Jesus quotes the 118th Psalm to let the people know that the Scriptures had foretold that the Pharisees would reject Jesus, but that Jesus would be the capstone – the key stone in holding together a building.

    The stone the builders rejected
        has become the cornerstone;
    the Lord has done this,
        and it is marvelous in our eyes.
    The Lord has done it this very day;
        let us rejoice today and be glad.

    Lord, save us!
    Lord, grant us success!

    Blessed is he who comes in the name of the Lord.
        From the house of the Lord we bless you.
    The Lord is God,
        and he has made his light shine on us.
    With boughs in hand, join in the festal procession
        up to the horns of the altar.

    - Psalm 188:22-27 (NIV)

    "Parable of the Wicked Tenants"

    He began to tell the people this parable: “A man planted a vineyard, and leased it to tenants, and went to another country for a long time. When the season came, he sent a slave to the tenants in order that they might give him his share of the produce of the vineyard; but the tenants beat him and sent him away empty-handed. Next he sent another slave; that one also they beat and insulted and sent away empty-handed. And he sent still a third; this one also they wounded and threw out. Then the owner of the vineyard said, ‘What shall I do? I will send my beloved son; perhaps they will respect him.’ But when the tenants saw him, they discussed it among themselves and said, ‘This is the heir; let us kill him so that the inheritance may be ours.’ So they threw him out of the vineyard and killed him. What then will the owner of the vineyard do to them? He will come and destroy those tenants and give the vineyard to others.” When they heard this, they said, “Heaven forbid!” But he looked at them and said, “What then does this text mean:

    ‘The stone that the builders rejected
    has become the cornerstone’?

    Everyone who falls on that stone will be broken to pieces; and it will crush anyone on whom it falls.” When the scribes and chief priests realized that he had told this parable against them, they wanted to lay hands on him at that very hour, but they feared the people.

    - Luke 9:9-19 (NRSV)

We must be careful not to reject Jesus the way that they did.

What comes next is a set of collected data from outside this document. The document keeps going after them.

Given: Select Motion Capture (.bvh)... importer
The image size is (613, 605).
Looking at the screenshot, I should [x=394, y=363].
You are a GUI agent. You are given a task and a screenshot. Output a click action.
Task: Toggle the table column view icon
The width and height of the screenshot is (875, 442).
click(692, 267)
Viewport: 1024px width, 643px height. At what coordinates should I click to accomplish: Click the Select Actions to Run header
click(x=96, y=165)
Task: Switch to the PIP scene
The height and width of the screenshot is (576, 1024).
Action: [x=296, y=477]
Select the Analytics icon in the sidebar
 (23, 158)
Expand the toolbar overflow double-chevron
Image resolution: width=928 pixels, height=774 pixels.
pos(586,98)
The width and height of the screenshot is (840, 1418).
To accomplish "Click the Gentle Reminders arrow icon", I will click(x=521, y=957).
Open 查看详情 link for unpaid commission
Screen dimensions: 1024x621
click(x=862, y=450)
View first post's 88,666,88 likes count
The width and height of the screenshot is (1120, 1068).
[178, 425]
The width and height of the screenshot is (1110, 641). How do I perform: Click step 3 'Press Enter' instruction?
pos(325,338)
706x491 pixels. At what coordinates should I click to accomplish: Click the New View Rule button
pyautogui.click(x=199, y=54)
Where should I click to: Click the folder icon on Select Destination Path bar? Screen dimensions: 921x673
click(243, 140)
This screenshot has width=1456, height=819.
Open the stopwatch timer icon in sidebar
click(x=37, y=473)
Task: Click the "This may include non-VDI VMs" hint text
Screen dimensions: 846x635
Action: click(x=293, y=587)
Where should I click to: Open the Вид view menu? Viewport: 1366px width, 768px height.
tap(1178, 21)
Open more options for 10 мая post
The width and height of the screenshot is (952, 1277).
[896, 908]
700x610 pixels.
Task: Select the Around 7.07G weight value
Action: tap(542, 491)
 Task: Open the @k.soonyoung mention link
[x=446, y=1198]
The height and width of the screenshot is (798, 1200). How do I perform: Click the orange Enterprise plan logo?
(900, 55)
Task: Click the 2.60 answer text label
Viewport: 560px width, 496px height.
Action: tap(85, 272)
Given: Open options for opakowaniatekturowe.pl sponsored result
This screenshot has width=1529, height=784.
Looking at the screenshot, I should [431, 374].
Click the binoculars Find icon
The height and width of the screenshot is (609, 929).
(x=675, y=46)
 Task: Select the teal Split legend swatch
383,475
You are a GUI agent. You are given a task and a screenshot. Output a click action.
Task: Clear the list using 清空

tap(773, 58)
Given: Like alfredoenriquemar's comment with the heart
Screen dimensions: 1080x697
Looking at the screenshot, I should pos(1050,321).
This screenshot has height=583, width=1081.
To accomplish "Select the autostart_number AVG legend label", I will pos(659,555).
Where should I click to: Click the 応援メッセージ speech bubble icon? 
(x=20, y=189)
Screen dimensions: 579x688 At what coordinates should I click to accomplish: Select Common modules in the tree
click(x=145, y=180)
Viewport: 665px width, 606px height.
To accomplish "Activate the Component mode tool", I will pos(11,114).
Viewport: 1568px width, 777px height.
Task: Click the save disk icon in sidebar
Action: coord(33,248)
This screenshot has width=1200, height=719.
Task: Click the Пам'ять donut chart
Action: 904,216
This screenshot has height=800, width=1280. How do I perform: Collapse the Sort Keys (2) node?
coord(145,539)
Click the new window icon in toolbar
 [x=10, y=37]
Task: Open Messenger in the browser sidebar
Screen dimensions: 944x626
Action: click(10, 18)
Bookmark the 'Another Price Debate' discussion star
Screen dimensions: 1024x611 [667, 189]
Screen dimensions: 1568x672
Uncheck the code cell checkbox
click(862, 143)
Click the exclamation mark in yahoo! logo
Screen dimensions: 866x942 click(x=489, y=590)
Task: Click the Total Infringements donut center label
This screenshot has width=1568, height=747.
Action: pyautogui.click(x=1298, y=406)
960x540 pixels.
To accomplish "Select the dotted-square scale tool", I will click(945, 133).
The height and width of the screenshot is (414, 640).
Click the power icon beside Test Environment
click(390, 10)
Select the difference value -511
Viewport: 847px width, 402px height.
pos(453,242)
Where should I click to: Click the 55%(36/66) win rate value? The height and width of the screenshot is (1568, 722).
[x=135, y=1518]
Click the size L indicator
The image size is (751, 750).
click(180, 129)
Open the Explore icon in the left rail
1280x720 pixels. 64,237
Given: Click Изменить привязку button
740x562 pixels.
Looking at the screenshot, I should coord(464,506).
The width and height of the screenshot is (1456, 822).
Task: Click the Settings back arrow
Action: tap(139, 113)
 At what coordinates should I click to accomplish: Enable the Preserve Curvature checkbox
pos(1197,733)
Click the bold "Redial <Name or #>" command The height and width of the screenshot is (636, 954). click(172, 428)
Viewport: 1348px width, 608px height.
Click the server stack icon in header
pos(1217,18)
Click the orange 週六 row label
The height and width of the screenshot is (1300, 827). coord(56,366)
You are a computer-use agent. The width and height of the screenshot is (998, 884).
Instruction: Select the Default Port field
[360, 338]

Questions and Prayers for Further Reflection

    Related Questions

    1. When was the last time you climbed a tree?
    2. Zacchaeus identified the obstacle to his redemption. What obstacles can we find in our life and how do we get rid of them?
    3. How do we let Jesus know that we have not rejected him the way the world has?
    Recommended Prayer
    Father in heaven, please forgive us and take us back.